■ DESCRIPTION OF THE TASK: Copy out each line from the material where the word "will" is found.
[[ INPUT DATA open ]]
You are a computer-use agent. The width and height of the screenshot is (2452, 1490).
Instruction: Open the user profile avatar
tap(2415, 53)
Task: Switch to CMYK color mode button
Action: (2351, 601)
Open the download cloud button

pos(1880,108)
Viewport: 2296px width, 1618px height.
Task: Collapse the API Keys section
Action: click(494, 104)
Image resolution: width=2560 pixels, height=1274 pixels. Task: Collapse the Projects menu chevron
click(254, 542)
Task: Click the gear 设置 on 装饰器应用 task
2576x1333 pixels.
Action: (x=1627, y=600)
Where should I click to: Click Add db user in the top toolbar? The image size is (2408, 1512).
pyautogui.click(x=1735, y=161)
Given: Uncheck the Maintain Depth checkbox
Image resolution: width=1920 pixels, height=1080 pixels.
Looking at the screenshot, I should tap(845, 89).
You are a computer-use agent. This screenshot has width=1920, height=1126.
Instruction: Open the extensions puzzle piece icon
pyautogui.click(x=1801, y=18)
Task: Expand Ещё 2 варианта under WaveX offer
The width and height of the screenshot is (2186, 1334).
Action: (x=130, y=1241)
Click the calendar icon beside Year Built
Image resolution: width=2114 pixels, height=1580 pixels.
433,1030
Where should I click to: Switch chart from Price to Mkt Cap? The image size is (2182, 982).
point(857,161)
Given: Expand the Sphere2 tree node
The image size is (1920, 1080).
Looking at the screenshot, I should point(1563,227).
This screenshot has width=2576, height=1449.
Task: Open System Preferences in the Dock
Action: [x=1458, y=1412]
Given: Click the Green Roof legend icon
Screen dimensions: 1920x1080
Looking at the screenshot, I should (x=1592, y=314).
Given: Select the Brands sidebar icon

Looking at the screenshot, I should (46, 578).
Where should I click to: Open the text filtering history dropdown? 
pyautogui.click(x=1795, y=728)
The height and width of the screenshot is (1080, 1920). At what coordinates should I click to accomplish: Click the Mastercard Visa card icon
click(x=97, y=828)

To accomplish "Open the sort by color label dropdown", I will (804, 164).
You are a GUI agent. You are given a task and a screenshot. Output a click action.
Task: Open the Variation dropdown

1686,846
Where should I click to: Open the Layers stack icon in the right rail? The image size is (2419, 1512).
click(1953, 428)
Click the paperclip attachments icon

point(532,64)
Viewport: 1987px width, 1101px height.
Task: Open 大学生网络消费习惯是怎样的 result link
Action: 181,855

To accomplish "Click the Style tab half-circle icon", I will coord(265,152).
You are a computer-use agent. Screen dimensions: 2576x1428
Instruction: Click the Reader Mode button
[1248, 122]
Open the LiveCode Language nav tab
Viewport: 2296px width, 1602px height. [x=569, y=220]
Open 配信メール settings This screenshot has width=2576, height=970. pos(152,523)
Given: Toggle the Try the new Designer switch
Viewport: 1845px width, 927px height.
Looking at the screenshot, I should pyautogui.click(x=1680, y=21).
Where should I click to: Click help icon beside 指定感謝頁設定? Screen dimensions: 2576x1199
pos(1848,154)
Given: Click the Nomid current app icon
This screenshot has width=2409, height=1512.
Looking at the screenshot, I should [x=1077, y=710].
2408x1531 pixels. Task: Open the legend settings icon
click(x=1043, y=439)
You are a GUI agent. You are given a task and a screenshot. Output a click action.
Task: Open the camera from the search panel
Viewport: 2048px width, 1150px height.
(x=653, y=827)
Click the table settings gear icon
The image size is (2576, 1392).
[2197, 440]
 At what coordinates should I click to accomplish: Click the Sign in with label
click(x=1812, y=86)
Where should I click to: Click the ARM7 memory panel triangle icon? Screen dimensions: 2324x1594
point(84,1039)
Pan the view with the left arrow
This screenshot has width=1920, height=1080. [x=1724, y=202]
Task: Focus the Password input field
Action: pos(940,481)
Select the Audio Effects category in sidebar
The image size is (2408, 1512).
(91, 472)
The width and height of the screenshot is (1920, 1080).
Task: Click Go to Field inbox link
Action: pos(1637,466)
[[ INPUT DATA closed ]]
■ FINISHED TASK:
To accomplish "Open the sort by color label dropdown", I will (804, 164).
To accomplish "Click the Style tab half-circle icon", I will coord(265,152).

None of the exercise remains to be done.